Doch aus der Verbindung wurde nichts. Der Portier stellte im gleichen
Augenblick fest, dass Monsieur Marcel Blumons Zimmerschlüssel unten in der
Rezeption hing und der Gast nicht im Haus sei.
»Aus Erfahrung wissen wir, dass er oft den ganzen Tag weg ist. Vielleicht
rufen Sie gegen Abend noch mal an, Monsieur!«
»Ja, vielen Dank.« Larry legte auf. Es wäre interessant gewesen, jetzt, ehe
er sein Vorhaben in die Tat umsetzte, noch ein paar Worte mit Blumon zu
sprechen.
Nachdenklich stieg X-RAY-3 in den Citroên.
Bis zum Friedhof brauchte er knapp zehn Minuten.
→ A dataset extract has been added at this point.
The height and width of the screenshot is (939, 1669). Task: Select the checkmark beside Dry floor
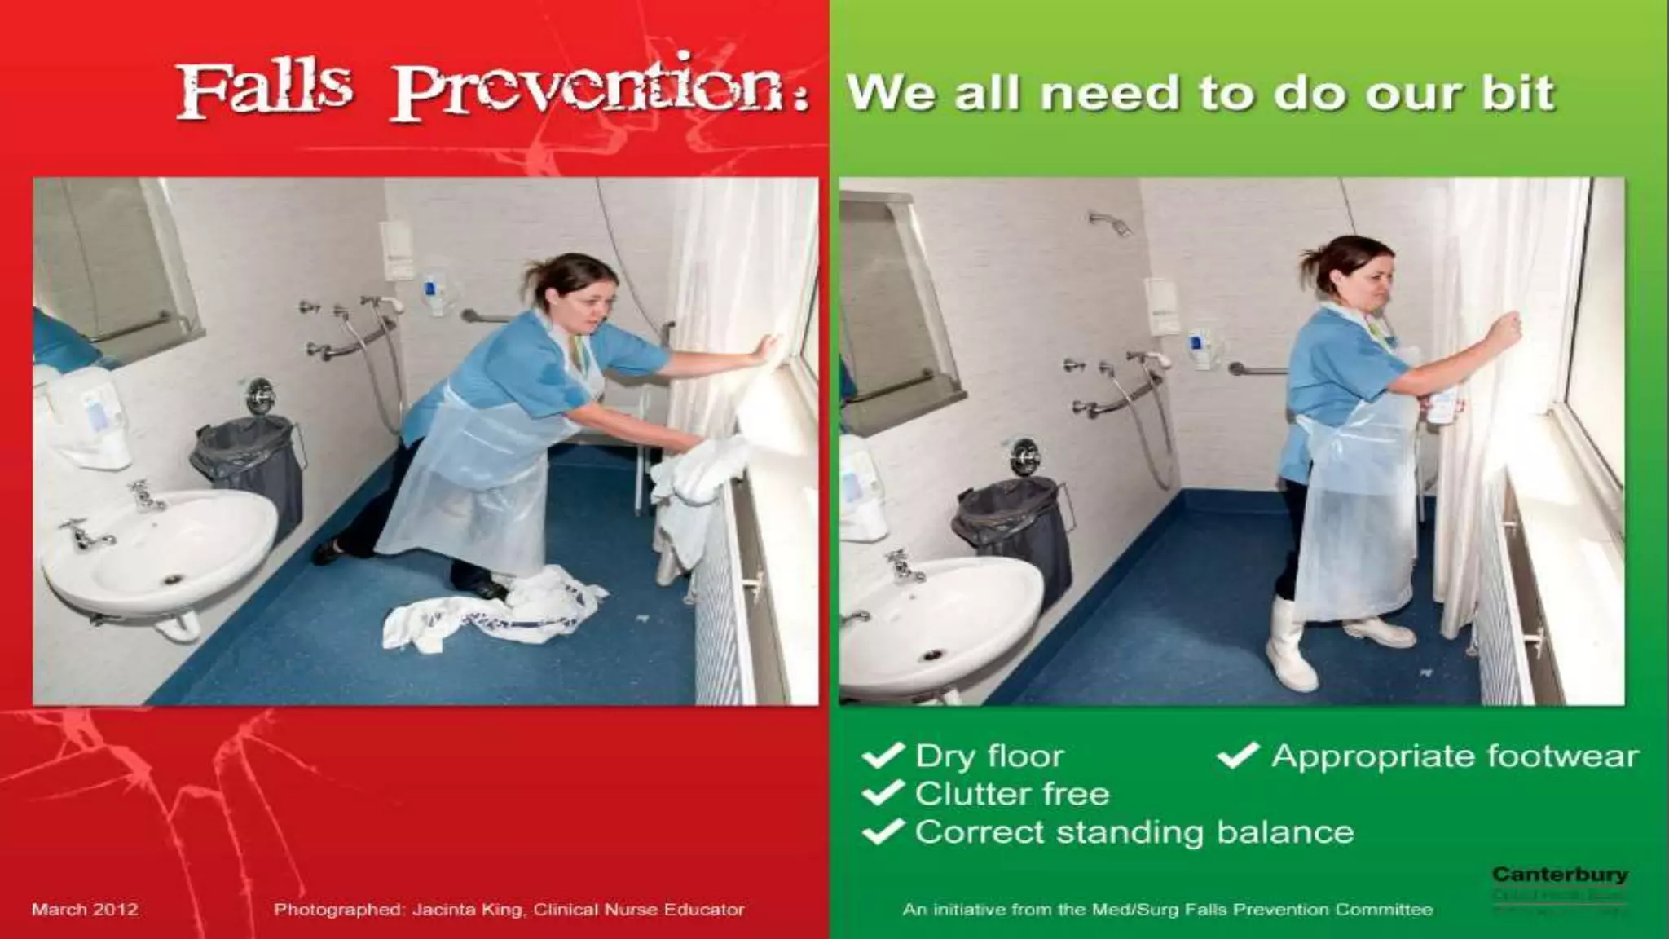pyautogui.click(x=883, y=756)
Die Trauerfeier in der Kapelle hatte bereits begonnen. Larry legte keinen
Wert darauf, an der Zeremonie teilzunehmen. Das wäre zu auffällig gewesen. Er,
als Außenstehender, musste unbemerkt bleiben.
So blieb er verborgen hinter einem mannshohen Busch gleich neben dem
Seitenausgang der Kapelle, durch den wenig später die vier Totengräber kamen.
Unter den Männern entdeckte Larry einen von Lecquells Beamten.
Die Trauergemeinde, die dem Sarg Edith Lirons folgte, war klein. Larry
zählte insgesamt zwölf Personen. Es waren der Pfarrer, die engsten Angehörigen
und Verwandten.
Die Mutter der Toten war tief verschleiert. Mit gesenkten Häuptern folgten
die Geschwister, die Schwiegereltern, Tante und Onkel.
Auf einem Seitenweg kam Larry bis auf die Höhe der ausgehobenen Grube, in
die der Sarg nach der kurzen Rede des Pfarrers versenkt wurde.
Plötzlich sah Larry etwas, was ihm den Atem stocken ließ.
Er stand in einem so günstigen Blickwinkel, dass er von der Seite her den
gesamten Sarg überblicken konnte, was den Trauergästen vor der Grube verwehrt
war. In der Mitte des Sarges zwischen dem Boden und der rechten Seitenwand sah
X-RAY-3 im Sonnenlicht etwas aufblinken.
Beim genauen Hinsehen erkannte er, dass es ein kleines Messer war.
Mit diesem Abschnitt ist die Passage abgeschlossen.